_Fragment_
· · · · ·

Beschikbare weerstandscapaciteit

Voor de bepaling van de beschikbare weerstandscapaciteit wordt gerekend met de volgende bestanddelen:

  • de algemene reserve;
  • de bestemmingsreserves die zijn gevormd om een specifiek financieel risico af te dekken (kortweg aangeduid als: de risicoreserves);
  • de wettelijk verplichte stelpost voor onvoorziene lasten (kortweg aangeduid als: stelpost onvoorzien).

Dit sluit aan bij het primaire doel van het weerstandsvermogen: het opvangen van plotselinge, niet begrote financiële tegenvallers, zonder dat er direct moet worden bezuinigd. Stille reserves lenen zich in de praktijk niet of nauwelijks voor het opvangen van plotselinge financiële tegenvallers, omdat ze niet per direct gerealiseerd kunnen worden. En het aanwenden van bestemmingsreserves, die voor een specifiek doel worden aangehouden, moet de facto worden opgevat als een bezuiniging.

· · · · ·

(Vermeldingen voor het aanwijzen van woorden en elementen)
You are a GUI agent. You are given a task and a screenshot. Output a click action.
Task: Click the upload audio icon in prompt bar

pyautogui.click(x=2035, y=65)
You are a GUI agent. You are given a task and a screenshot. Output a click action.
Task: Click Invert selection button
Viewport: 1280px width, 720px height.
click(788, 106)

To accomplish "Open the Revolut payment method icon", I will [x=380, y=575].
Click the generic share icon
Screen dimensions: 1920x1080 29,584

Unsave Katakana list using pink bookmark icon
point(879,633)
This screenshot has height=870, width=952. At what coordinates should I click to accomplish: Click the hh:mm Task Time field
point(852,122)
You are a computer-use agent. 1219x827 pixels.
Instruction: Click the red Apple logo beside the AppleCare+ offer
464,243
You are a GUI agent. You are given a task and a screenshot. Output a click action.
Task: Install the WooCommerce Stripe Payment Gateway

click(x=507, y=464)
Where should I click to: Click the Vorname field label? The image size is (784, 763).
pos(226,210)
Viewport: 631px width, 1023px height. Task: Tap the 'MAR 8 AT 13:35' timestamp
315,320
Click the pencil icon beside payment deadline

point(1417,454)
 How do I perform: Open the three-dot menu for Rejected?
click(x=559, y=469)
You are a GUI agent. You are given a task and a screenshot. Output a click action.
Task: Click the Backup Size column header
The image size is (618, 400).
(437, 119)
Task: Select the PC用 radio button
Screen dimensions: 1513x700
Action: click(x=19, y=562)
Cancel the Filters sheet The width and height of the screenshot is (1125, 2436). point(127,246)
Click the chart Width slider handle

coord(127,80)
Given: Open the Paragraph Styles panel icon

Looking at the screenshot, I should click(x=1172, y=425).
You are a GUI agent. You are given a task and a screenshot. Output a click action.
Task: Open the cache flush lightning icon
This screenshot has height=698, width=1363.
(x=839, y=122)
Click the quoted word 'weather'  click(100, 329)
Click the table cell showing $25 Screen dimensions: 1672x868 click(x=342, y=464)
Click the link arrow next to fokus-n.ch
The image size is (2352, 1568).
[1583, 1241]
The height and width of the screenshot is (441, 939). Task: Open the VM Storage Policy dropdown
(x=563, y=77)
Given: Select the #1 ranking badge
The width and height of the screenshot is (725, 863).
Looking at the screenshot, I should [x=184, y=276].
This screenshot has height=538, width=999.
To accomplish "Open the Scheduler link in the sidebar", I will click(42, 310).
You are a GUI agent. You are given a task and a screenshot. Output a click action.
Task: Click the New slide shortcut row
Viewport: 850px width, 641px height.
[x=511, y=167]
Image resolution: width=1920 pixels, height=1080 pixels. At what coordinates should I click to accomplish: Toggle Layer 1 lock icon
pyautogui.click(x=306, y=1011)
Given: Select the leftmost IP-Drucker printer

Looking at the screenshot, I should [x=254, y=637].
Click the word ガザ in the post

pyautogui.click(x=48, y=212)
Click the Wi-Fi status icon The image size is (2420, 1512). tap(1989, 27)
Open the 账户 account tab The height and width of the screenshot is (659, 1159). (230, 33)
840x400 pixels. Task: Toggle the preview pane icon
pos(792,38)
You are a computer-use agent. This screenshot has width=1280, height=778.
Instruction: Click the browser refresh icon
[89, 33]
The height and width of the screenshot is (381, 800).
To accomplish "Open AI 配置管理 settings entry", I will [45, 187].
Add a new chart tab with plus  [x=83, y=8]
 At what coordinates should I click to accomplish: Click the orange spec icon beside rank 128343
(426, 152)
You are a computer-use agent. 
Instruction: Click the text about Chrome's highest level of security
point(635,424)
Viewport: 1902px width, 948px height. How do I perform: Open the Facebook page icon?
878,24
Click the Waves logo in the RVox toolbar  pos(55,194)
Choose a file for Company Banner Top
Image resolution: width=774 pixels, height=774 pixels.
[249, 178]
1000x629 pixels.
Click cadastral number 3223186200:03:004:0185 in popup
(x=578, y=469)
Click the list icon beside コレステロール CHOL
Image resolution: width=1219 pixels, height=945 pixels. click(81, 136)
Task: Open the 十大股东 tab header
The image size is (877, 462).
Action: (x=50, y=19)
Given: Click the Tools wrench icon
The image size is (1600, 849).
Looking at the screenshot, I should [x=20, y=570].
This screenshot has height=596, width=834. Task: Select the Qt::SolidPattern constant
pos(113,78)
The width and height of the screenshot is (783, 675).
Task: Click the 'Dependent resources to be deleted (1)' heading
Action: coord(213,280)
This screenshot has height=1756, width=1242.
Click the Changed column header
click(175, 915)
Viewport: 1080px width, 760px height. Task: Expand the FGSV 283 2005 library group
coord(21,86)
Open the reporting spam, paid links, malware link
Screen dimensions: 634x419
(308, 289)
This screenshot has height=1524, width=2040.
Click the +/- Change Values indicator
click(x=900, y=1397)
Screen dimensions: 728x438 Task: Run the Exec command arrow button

· · · · ·

_Opdracht 1_
Vertaal deze zin uit het fragment over de weerstandscapaciteit in het Engels: "Stille reserves lenen zich in de praktijk niet of nauwelijks voor het opvangen van plotselinge financiële tegenvallers, omdat ze niet per direct gerealiseerd kunnen worden."
_Opdracht 2_
Zet het fragment over de beschikbare weerstandscapaciteit voort na de laatste zin.

_Antwoord 1_
In practice, hidden reserves are hardly suitable, if at all, for absorbing sudden financial setbacks, because they cannot be realized immediately.

_Antwoord 2_
Beschikbare weerstandscapaciteit (bedragen x € 1 mln, balansstanden ultimo jaar) Rekening 2022 Rekening 2023 Begroting 2024 Rekening 2024
Kredietrisicoreserve 19 20 20 20
Bestemmingsreserve BUIG  19 31 26 29
Bestemmingsreserve Decentralisatie AWBZ 1 0 0 0
Bestemmingsreserve Tweedelijns Wmo en Jeugdhulp 58 22 0 0
Risicoreserves 98 72 45 49
Algemene reserve 176 42 107 95
Stelpost onvoorzien 1 0 1 1
         
Beschikbare weerstandscapaciteit* 274 114 153 145
* Er kan sprake zijn van een afrondingsverschil

 

Weerstandsvermogen

Conform coalitieakkoord wordt gestuurd op een weerstandsvermogen van minimaal 1,0, passend bij de financiële risico's die de gemeente loopt. Met andere woorden: de beschikbare weerstandscapaciteit zou tenminste gelijk moeten zijn aan de benodigde weerstandscapaciteit.

De daling in de benodigde weerstandscapaciteit is toe te wijden aan het besluit om met ingang van 2024 geen weerstandscapaciteit meer aan te houden voor de risico's die zich niet laten kwantificeren. Daarnaast komt de daling door de nieuwe inschatting van de kans op het voordoen van het risico rondom de BUIG (van 25% naar 10%). 

Weerstandsvermogen (bedragen x € 1 mln, balansstanden ultimo jaar)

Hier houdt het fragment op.